A fact is considered "material" if it is likely to influence the decision of a reasonable investor in deciding whether or not to subscribe to the securities.
1.3 Liability for Mis-statement in Prospectus
If a prospectus contains mis-statements, the persons who authorized its issue can be held liable. The liability is two-fold: Civil and Criminal.
A. Civil Liability (Section 35, Companies Act, 2013)
Any person who has subscribed for securities based on the prospectus and has suffered any loss or damage as a consequence of the mis-statement can claim compensation.
Who is Liable?
- The company.
- Every director of the company at the time of the issue of the prospectus.
- Every person who is named in the prospectus as a director or has agreed to become one.
- Every promoter of the company.
- Every person who has authorized the issue of the prospectus.
- Every expert (e.g., auditors, valuers, bankers) who has given a statement that is included in the prospectus.
Defenses Available (How to avoid liability):
A person can escape liability if they can prove:
- Withdrawal of Consent: They had withdrawn their consent before the issue of the prospectus, and it was issued without their authority or consent.
- Issue without Knowledge: The prospectus was issued without their knowledge or consent, and on becoming aware of its issue, they gave reasonable public notice of that fact.
- Reasonable Ground for Belief: They had reasonable grounds to believe, and did believe up to the time of allotment, that the statement was true.
- Expert's Statement: The mis-statement was a correct and fair representation of an expert's report, and the expert had given their consent, which was not withdrawn.
B. Criminal Liability (Section 34, Companies Act, 2013)
This liability arises when a prospectus is issued with the intent to defraud the applicants. It deals with punishment for fraud.
- Offence: Where a prospectus includes any statement which is untrue or misleading or where any inclusion or omission is likely to mislead, any person who authorizes the issue of such prospectus shall be liable under Section 447.
- Punishment under Section 447 (Fraud):
- Imprisonment: For a term not less than 6 months but which may extend to 10 years.
- Fine: Which shall not be less than the amount involved in the fraud, but which may extend to three times the amount involved in the fraud.
- If the fraud involves public interest, the minimum imprisonment shall be 3 years.
2. Shares and Share Capital
2.1 Meaning and Type of Share
Meaning of a Share:
As per Section 2(84) of the Companies Act, 2013, a "share" means a share in the share capital of a company and includes stock. It represents a fractional part of the company's capital and confers on the holder (shareholder) a certain set of rights and liabilities. It is considered movable property, transferable in the manner provided by the company's Articles of Association.

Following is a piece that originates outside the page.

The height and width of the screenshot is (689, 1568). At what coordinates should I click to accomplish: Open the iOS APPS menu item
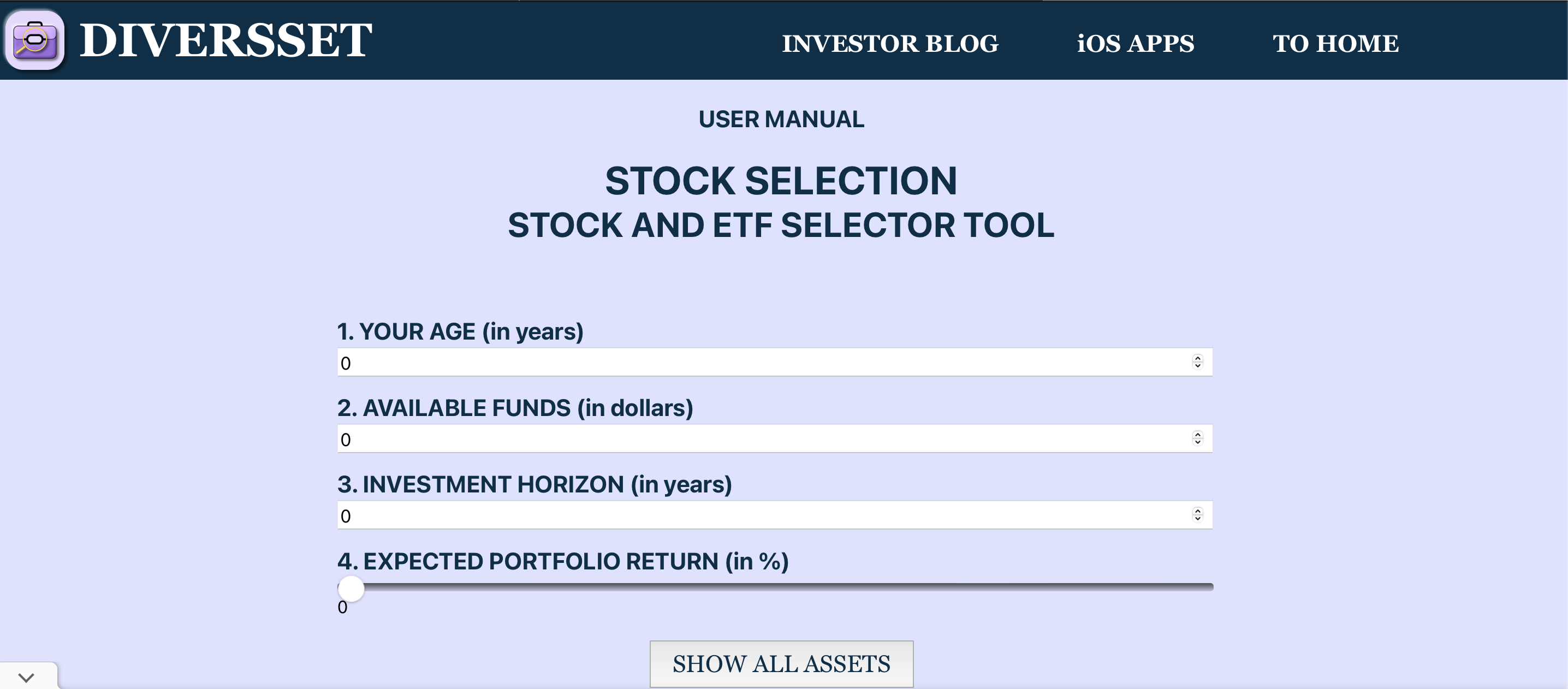pyautogui.click(x=1135, y=43)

Types of Shares (Section 43):
The share capital of a company is primarily divided into two kinds:
A. Equity Shares (Ordinary Shares)
- These are shares that are not preference shares.
- Voting Rights: Equity shareholders typically have voting rights in proportion to their shareholding.
- Dividend: They receive dividends after the preference shareholders have been paid. The rate of dividend is not fixed and depends on the profits available and the recommendation of the Board of Directors.
- Repayment of Capital: In the event of winding up, they are the last to be repaid, after all other liabilities, including preference share capital, have been settled. They are the ultimate owners and risk-bearers of the company.
B. Preference Shares
- These shares carry preferential rights over equity shares with respect to:
- Payment of Dividend: A fixed amount or a fixed rate of dividend is paid to them before any dividend is paid to equity shareholders.
- Repayment of Capital: In case of winding up, their capital is returned before the capital of equity shareholders is returned.
- Types of Preference Shares:
- Cumulative: If dividends are not paid in a particular year due to insufficient profits, the arrears of dividend accumulate and must be paid in subsequent years before any dividend is paid to equity shareholders.
- Non-Cumulative: Arrears of dividend do not accumulate. If no dividend is declared in a year, the right to that dividend is lost forever.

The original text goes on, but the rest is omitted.